PROMPT » Return the data. Every word must match.

Saved entries

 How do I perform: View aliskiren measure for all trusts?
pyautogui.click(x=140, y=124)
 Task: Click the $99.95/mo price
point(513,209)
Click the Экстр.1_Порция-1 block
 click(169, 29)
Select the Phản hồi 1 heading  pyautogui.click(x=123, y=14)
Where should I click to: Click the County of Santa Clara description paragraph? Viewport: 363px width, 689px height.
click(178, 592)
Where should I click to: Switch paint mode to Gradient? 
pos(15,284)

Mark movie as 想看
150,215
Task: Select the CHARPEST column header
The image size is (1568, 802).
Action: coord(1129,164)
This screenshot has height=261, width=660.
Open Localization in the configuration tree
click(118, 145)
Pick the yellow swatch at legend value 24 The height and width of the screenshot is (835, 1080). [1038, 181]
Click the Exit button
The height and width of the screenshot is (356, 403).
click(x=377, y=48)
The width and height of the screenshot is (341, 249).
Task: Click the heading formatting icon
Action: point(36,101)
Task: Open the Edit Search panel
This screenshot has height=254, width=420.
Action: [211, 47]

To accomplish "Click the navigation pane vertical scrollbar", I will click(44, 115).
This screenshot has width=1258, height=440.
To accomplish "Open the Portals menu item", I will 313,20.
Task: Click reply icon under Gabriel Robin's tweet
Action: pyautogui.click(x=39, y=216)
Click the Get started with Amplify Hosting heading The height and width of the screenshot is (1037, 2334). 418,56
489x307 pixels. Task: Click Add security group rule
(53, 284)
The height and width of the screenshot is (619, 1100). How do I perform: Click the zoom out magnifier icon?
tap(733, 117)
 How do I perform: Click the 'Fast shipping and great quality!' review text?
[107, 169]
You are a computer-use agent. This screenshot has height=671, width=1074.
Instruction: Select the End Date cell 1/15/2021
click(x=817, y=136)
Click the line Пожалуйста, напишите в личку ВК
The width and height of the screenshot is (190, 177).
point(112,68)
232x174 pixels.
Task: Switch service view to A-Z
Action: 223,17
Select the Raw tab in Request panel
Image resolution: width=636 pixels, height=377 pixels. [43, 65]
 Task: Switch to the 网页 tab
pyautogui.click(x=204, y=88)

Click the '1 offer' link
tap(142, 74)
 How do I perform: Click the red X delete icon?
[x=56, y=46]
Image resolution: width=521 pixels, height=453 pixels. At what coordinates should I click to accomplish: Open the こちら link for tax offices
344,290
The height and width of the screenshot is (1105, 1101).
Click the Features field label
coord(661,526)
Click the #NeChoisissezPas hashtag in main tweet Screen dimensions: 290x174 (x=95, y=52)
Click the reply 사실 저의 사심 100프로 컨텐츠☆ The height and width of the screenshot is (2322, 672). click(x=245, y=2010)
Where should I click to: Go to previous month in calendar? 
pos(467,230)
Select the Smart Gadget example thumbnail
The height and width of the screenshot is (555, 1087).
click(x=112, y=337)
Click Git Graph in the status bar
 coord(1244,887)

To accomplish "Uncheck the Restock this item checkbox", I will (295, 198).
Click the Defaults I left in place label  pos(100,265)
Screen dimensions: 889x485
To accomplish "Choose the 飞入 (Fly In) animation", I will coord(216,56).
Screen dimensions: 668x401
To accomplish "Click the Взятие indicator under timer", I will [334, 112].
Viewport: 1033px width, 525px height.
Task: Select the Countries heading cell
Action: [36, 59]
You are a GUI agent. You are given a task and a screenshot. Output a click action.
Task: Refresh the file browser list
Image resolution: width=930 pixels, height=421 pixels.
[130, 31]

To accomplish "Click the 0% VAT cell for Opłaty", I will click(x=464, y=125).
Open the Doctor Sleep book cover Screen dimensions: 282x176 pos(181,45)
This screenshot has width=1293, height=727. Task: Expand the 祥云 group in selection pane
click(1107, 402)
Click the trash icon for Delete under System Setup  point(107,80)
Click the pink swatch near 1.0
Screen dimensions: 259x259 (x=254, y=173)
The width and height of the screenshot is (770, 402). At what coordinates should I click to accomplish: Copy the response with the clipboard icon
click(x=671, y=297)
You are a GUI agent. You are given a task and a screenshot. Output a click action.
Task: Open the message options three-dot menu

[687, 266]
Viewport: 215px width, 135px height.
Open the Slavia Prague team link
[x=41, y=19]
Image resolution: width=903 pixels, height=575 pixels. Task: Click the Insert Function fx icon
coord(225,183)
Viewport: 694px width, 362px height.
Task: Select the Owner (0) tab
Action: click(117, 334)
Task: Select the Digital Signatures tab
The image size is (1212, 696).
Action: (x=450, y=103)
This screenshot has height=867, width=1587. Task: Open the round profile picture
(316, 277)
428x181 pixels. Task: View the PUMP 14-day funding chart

SOLVED PROBLEM »
 How do I perform: View aliskiren measure for all trusts?
pyautogui.click(x=140, y=124)
 Task: Click the $99.95/mo price
point(513,209)
Click the Экстр.1_Порция-1 block
 click(169, 29)
Select the Phản hồi 1 heading  pyautogui.click(x=123, y=14)
Where should I click to: Click the County of Santa Clara description paragraph? Viewport: 363px width, 689px height.
click(178, 592)
Where should I click to: Switch paint mode to Gradient? 
pos(15,284)

Mark movie as 想看
150,215
Task: Select the CHARPEST column header
The image size is (1568, 802).
Action: coord(1129,164)
This screenshot has height=261, width=660.
Open Localization in the configuration tree
click(118, 145)
Pick the yellow swatch at legend value 24 The height and width of the screenshot is (835, 1080). [1038, 181]
Click the Exit button
The height and width of the screenshot is (356, 403).
click(x=377, y=48)
The width and height of the screenshot is (341, 249).
Task: Click the heading formatting icon
Action: point(36,101)
Task: Open the Edit Search panel
This screenshot has height=254, width=420.
Action: [211, 47]

To accomplish "Click the navigation pane vertical scrollbar", I will click(44, 115).
This screenshot has width=1258, height=440.
To accomplish "Open the Portals menu item", I will 313,20.
Task: Click reply icon under Gabriel Robin's tweet
Action: pyautogui.click(x=39, y=216)
Click the Get started with Amplify Hosting heading The height and width of the screenshot is (1037, 2334). 418,56
489x307 pixels. Task: Click Add security group rule
(53, 284)
The height and width of the screenshot is (619, 1100). How do I perform: Click the zoom out magnifier icon?
tap(733, 117)
 How do I perform: Click the 'Fast shipping and great quality!' review text?
[107, 169]
You are a computer-use agent. This screenshot has height=671, width=1074.
Instruction: Select the End Date cell 1/15/2021
click(x=817, y=136)
Click the line Пожалуйста, напишите в личку ВК
The width and height of the screenshot is (190, 177).
point(112,68)
232x174 pixels.
Task: Switch service view to A-Z
Action: 223,17
Select the Raw tab in Request panel
Image resolution: width=636 pixels, height=377 pixels. [43, 65]
 Task: Switch to the 网页 tab
pyautogui.click(x=204, y=88)

Click the '1 offer' link
tap(142, 74)
 How do I perform: Click the red X delete icon?
[x=56, y=46]
Image resolution: width=521 pixels, height=453 pixels. At what coordinates should I click to accomplish: Open the こちら link for tax offices
344,290
The height and width of the screenshot is (1105, 1101).
Click the Features field label
coord(661,526)
Click the #NeChoisissezPas hashtag in main tweet Screen dimensions: 290x174 (x=95, y=52)
Click the reply 사실 저의 사심 100프로 컨텐츠☆ The height and width of the screenshot is (2322, 672). click(x=245, y=2010)
Where should I click to: Go to previous month in calendar? 
pos(467,230)
Select the Smart Gadget example thumbnail
The height and width of the screenshot is (555, 1087).
click(x=112, y=337)
Click Git Graph in the status bar
 coord(1244,887)

To accomplish "Uncheck the Restock this item checkbox", I will (295, 198).
Click the Defaults I left in place label  pos(100,265)
Screen dimensions: 889x485
To accomplish "Choose the 飞入 (Fly In) animation", I will coord(216,56).
Screen dimensions: 668x401
To accomplish "Click the Взятие indicator under timer", I will [334, 112].
Viewport: 1033px width, 525px height.
Task: Select the Countries heading cell
Action: [36, 59]
You are a GUI agent. You are given a task and a screenshot. Output a click action.
Task: Refresh the file browser list
Image resolution: width=930 pixels, height=421 pixels.
[130, 31]

To accomplish "Click the 0% VAT cell for Opłaty", I will click(x=464, y=125).
Open the Doctor Sleep book cover Screen dimensions: 282x176 pos(181,45)
This screenshot has width=1293, height=727. Task: Expand the 祥云 group in selection pane
click(1107, 402)
Click the trash icon for Delete under System Setup  point(107,80)
Click the pink swatch near 1.0
Screen dimensions: 259x259 (x=254, y=173)
The width and height of the screenshot is (770, 402). At what coordinates should I click to accomplish: Copy the response with the clipboard icon
click(x=671, y=297)
You are a GUI agent. You are given a task and a screenshot. Output a click action.
Task: Open the message options three-dot menu

[687, 266]
Viewport: 215px width, 135px height.
Open the Slavia Prague team link
[x=41, y=19]
Image resolution: width=903 pixels, height=575 pixels. Task: Click the Insert Function fx icon
coord(225,183)
Viewport: 694px width, 362px height.
Task: Select the Owner (0) tab
Action: click(117, 334)
Task: Select the Digital Signatures tab
The image size is (1212, 696).
Action: (x=450, y=103)
This screenshot has height=867, width=1587. Task: Open the round profile picture
(316, 277)
428x181 pixels. Task: View the PUMP 14-day funding chart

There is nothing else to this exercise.